* _Text_:
★ ★ ★ ★ ★ ★ ★

Conflict in The United Methodist Church took an unusual and highly public form on March 8, when a Florida Conference district superintendent was denied entry to one of the churches he oversees. 

The Rev. Wayne Wiatt, superintendent of the conference’s North West District, and his wife Ramona were told to leave Waukeenah United Methodist Church in Monticello, Florida, where the Wesleyan Covenant Association Florida Chapter was holding a meeting for local churches wanting to depart The United Methodist Church.

Ramona Wiatt posted to Facebook what has become a widely viewed video of herself and her husband standing outside the church after they had been told to leave. 

“This is a first for me,” Ramona Wiatt says as the video begins. “I’m at Waukeenah United Methodist Church, and I’ve been thrown out of the church.” 

Her video pans to show a sheriff’s deputy by the church’s entrance.

“There’s even an officer at the door who is keeping the peace, he says,” Ramona Wiatt notes in her narration.

Jay Therrell, president of the Wesleyan Covenant Association Florida Chapter, responded with his own, longer Facebook video. He said the chapter rented the church building for the meeting, that the meeting was meant only for those wanting to exit The United Methodist Church and that Waukeenah United Methodist made the decision to have an officer present for security. 

Therrell asserts in the video that Wayne Wiatt was sent by Florida Conference Bishop Kenneth Carter to intimidate meeting participants, and that Ramona Wiatt’s taking of video contributed to that.

“Make no mistake. This was a power move,” Therrell says.

Wayne Wiatt confirmed in a phone interview that he went to the meeting at Carter’s request, accompanied by his wife and district lay leader Randy Clay. But Wiatt insisted his purpose was to be available to answer questions about the disaffiliation process. 

He said he left when Therrell told him he was not welcome.

“I did not want to cause a scene,” he said. “I did question Jay on ‘why,’ and then I just accepted his authority for his meeting, though I felt as a district superintendent I should have some authority there (Waukeenah United Methodist) just because it’s a United Methodist church still, and a United Methodist property.”

Carter declined to answer questions from UM News, but pointed to his own Facebook post about the Wiatts being kept out of the meeting at Waukeenah United Methodist.

“I both publicly grieve the wrongness of this action and affirm the goodness and courage of Wayne and Ramona Wiatt,” he said in the post.

The United Methodist Church has experienced longstanding, intensifying internal division over LGBTQ inclusion and other issues.

The Wesleyan Covenant Association — consisting of United Methodist churches that support the denomination’s bans on same-sex weddings in United Methodist churches and ordination of “self-avowed practicing” homosexuals — formed in 2016, and soon began to plan for a new, traditionalist denomination. 

In early 2020, a diverse group of church leaders offered the Protocol of Reconciliation and Grace Through Separation. That legislative plan would allow traditionalist churches to leave with their properties and form their own group, getting $25 million in United Methodist funds to ramp up. 

The WCA, anticipating the protocol’s passage, began to work toward the creation of a denomination to be called the Global Methodist Church.

But the pandemic twice postponed General Conference, the denomination’s law-making assembly, which would have to approve the protocol. Recently, the Commission on the General Conference announced a third delay, until 2024.

★ ★ ★ ★ ★ ★ ★

* _List of tasks_:
• a. Answer these questions using the article about the Waukeenah church meeting:
(i) On what date was the district superintendent denied entry to the church?
(ii) Besides his wife, who went with Wayne Wiatt to the meeting?
(iii) How much in United Methodist funds would the Protocol of Reconciliation and Grace Through Separation give traditionalist churches?
• b. Resume the article about the Waukeenah church meeting, picking up right after its final sentence.
The lines that come next have no connection to the article about the Waukeenah church meeting.

★ ★ ★ ★ ★ ★ ★

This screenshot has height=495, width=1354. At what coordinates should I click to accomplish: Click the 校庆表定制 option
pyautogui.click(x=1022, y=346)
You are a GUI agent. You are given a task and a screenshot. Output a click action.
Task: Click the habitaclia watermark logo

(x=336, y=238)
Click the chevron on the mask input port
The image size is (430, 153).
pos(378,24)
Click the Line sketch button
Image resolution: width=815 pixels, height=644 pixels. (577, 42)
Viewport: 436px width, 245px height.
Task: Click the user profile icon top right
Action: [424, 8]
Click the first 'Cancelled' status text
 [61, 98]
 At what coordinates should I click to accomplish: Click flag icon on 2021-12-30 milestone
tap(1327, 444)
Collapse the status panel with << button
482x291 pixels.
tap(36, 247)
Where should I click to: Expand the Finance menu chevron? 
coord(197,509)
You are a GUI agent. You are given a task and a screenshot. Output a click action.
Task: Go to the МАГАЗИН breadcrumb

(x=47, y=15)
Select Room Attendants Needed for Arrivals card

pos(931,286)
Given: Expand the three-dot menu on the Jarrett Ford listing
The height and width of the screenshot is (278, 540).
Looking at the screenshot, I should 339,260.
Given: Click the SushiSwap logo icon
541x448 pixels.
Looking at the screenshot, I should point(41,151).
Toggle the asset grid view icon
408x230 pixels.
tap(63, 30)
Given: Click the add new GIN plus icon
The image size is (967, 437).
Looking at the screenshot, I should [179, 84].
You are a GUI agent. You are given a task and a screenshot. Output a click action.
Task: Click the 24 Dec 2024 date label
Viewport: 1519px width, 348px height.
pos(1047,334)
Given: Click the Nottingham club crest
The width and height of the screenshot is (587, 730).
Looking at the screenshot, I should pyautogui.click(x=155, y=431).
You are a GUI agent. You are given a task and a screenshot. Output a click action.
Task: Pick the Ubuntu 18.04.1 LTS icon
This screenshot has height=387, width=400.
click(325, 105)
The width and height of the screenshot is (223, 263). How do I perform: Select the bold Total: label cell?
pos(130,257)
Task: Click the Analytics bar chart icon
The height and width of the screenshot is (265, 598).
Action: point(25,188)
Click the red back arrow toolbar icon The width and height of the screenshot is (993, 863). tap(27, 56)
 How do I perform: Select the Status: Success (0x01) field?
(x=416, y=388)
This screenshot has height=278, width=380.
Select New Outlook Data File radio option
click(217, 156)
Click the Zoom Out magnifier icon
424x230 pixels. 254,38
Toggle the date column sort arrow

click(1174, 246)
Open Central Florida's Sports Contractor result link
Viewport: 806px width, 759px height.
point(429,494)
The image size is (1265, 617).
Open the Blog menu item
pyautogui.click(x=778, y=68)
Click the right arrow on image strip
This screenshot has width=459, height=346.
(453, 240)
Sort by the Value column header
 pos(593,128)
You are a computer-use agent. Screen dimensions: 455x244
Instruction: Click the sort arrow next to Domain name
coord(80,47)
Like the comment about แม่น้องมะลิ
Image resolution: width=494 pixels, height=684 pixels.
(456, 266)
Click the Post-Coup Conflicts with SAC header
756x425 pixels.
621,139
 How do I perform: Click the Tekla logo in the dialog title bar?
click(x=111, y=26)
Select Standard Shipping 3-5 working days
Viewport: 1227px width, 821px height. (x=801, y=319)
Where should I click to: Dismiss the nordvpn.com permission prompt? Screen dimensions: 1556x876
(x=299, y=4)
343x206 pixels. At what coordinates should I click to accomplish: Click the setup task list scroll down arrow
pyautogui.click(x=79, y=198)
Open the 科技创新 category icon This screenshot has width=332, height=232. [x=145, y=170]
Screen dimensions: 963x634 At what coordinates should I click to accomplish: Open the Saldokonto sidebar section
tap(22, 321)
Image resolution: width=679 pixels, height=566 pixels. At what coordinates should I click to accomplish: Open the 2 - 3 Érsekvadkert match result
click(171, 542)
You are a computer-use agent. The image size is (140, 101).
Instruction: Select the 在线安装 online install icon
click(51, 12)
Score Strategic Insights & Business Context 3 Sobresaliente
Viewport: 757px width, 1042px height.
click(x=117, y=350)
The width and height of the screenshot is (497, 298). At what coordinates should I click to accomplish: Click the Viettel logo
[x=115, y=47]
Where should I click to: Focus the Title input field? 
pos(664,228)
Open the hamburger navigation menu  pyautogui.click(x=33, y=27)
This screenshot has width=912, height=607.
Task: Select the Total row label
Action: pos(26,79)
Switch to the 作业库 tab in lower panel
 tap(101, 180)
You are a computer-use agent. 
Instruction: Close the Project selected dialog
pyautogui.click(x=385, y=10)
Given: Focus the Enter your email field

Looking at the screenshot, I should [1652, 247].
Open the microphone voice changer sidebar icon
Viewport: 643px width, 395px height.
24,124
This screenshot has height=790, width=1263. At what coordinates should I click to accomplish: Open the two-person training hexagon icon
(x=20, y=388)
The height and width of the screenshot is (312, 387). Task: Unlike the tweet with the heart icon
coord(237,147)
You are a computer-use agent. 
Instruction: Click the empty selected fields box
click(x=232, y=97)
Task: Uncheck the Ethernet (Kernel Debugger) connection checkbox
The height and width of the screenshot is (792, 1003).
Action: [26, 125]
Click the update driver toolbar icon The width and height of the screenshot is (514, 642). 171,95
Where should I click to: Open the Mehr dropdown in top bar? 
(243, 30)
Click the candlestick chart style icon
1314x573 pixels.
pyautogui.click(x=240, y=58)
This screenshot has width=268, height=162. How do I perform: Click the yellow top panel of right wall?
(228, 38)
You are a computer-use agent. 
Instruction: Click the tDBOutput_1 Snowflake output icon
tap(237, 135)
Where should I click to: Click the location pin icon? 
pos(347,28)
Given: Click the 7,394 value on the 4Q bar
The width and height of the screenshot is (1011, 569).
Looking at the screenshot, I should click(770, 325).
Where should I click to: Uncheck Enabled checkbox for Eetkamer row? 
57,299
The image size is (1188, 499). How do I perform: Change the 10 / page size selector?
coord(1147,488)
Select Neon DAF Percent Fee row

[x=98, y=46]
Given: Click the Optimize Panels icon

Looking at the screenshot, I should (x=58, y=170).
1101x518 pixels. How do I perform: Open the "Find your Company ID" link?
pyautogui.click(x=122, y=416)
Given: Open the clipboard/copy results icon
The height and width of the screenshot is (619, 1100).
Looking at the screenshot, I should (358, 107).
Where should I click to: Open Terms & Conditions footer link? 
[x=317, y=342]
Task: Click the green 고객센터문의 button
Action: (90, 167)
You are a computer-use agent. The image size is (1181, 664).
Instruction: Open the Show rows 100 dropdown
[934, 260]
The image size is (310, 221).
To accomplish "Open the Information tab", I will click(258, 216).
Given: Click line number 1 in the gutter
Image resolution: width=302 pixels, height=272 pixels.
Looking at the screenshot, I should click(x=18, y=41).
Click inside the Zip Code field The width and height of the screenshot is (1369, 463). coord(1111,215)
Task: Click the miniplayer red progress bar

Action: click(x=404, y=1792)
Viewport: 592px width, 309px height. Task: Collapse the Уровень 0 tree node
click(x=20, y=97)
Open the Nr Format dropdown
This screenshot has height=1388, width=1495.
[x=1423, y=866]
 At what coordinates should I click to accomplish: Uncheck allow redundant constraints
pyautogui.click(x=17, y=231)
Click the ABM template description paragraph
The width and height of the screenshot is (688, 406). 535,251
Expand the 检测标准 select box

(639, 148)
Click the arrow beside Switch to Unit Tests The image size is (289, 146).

★ ★ ★ ★ ★ ★ ★

* _Answers to this exercise_:
• a.
(i) March 8
(ii) District lay leader Randy Clay
(iii) $25 million

• b.
That decision prompted the Global Methodist Church to move up its formal launch to May 1, and the WCA, including the Florida chapter, is busy sharing how local United Methodist churches can explore options for leaving the denomination with their properties. 

Therrell used social media to announce a series of March meetings by the WCA’s Florida chapter. The March 8 afternoon meeting at Waukeenah United Methodist was the first.

“These are not public meetings,” Therrell says in his video. “We’ve made them known publicly, but that doesn’t make them public. They are strategy meetings. And, yes, legal meetings.”

Therrell says in the video that Carter planned to send teams to the meetings. In an email response to questions from UM News, Therrell said the attorney for the WCA’s Florida chapter informed Carter ahead of the meetings that neither Carter nor anyone representing him would be welcome — and also warned Carter against having anyone try to take video of the proceedings.

The policy extended to the Wiatts, Therrell said.

“Neither Wayne nor Ramona will be departing the UMC for the GMC,” he said, a fact the couple confirmed. “Accordingly, clearly this meeting was not for them.”

Therrell himself once served as a district superintendent under Carter, and while doing so made news by joining two other conference leaders in filing articles of incorporation for a new traditionalist Methodist denomination in Florida. He went on leave and eventually gave up his United Methodist clergy credentials, claiming he had been harassed by conference leaders for his work organizing traditionalist churches. He now works full time as president of the WCA Florida Chapter.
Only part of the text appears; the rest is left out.